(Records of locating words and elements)
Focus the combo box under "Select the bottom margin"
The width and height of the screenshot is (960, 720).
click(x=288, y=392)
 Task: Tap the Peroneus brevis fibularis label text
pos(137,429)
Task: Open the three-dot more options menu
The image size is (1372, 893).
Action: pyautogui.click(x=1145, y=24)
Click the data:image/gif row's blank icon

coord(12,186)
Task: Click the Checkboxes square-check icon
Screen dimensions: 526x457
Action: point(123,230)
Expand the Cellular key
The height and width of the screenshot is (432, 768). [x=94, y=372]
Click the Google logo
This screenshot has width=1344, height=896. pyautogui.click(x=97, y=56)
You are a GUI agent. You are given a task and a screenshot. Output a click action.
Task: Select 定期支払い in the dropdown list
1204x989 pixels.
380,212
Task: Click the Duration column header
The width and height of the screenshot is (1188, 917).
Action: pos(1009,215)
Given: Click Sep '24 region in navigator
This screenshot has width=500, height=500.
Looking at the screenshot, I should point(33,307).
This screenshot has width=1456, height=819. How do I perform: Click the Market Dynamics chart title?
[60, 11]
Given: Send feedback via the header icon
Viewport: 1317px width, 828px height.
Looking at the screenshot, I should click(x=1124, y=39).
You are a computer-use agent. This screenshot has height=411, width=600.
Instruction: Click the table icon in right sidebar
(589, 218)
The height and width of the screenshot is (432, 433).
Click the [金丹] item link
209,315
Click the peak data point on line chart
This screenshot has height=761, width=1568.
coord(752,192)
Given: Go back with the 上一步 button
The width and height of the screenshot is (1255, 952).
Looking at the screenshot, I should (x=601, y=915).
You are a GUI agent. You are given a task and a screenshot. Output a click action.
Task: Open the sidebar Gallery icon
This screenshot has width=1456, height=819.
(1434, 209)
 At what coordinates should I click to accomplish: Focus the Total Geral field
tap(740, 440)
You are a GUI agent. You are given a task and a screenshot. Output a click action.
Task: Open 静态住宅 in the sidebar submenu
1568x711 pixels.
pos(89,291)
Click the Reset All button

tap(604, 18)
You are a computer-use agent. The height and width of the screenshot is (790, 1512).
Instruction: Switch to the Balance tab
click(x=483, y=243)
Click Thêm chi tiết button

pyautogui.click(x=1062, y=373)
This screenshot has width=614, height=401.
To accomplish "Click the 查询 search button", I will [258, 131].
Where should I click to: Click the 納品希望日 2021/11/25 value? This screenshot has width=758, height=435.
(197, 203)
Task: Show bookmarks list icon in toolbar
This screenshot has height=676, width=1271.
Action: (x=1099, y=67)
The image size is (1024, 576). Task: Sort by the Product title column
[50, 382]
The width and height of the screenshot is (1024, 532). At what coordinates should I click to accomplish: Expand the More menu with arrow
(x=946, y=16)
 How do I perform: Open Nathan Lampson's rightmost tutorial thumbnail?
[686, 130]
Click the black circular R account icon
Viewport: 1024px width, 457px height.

[Stated goal] Return all of the rows above word for word, with no changes.

[Exercise response]
Focus the combo box under "Select the bottom margin"
The width and height of the screenshot is (960, 720).
click(x=288, y=392)
 Task: Tap the Peroneus brevis fibularis label text
pos(137,429)
Task: Open the three-dot more options menu
The image size is (1372, 893).
Action: pyautogui.click(x=1145, y=24)
Click the data:image/gif row's blank icon

coord(12,186)
Task: Click the Checkboxes square-check icon
Screen dimensions: 526x457
Action: point(123,230)
Expand the Cellular key
The height and width of the screenshot is (432, 768). [x=94, y=372]
Click the Google logo
This screenshot has width=1344, height=896. pyautogui.click(x=97, y=56)
You are a GUI agent. You are given a task and a screenshot. Output a click action.
Task: Select 定期支払い in the dropdown list
1204x989 pixels.
380,212
Task: Click the Duration column header
The width and height of the screenshot is (1188, 917).
Action: pos(1009,215)
Given: Click Sep '24 region in navigator
This screenshot has width=500, height=500.
Looking at the screenshot, I should point(33,307).
This screenshot has width=1456, height=819. How do I perform: Click the Market Dynamics chart title?
[60, 11]
Given: Send feedback via the header icon
Viewport: 1317px width, 828px height.
Looking at the screenshot, I should click(x=1124, y=39).
You are a computer-use agent. This screenshot has height=411, width=600.
Instruction: Click the table icon in right sidebar
(589, 218)
The height and width of the screenshot is (432, 433).
Click the [金丹] item link
209,315
Click the peak data point on line chart
This screenshot has height=761, width=1568.
coord(752,192)
Given: Go back with the 上一步 button
The width and height of the screenshot is (1255, 952).
Looking at the screenshot, I should (x=601, y=915).
You are a GUI agent. You are given a task and a screenshot. Output a click action.
Task: Open the sidebar Gallery icon
This screenshot has width=1456, height=819.
(1434, 209)
 At what coordinates should I click to accomplish: Focus the Total Geral field
tap(740, 440)
You are a GUI agent. You are given a task and a screenshot. Output a click action.
Task: Open 静态住宅 in the sidebar submenu
1568x711 pixels.
pos(89,291)
Click the Reset All button

tap(604, 18)
You are a computer-use agent. The height and width of the screenshot is (790, 1512).
Instruction: Switch to the Balance tab
click(x=483, y=243)
Click Thêm chi tiết button

pyautogui.click(x=1062, y=373)
This screenshot has width=614, height=401.
To accomplish "Click the 查询 search button", I will [258, 131].
Where should I click to: Click the 納品希望日 2021/11/25 value? This screenshot has width=758, height=435.
(197, 203)
Task: Show bookmarks list icon in toolbar
This screenshot has height=676, width=1271.
Action: (x=1099, y=67)
The image size is (1024, 576). Task: Sort by the Product title column
[50, 382]
The width and height of the screenshot is (1024, 532). At what coordinates should I click to accomplish: Expand the More menu with arrow
(x=946, y=16)
 How do I perform: Open Nathan Lampson's rightmost tutorial thumbnail?
[686, 130]
Click the black circular R account icon
Viewport: 1024px width, 457px height.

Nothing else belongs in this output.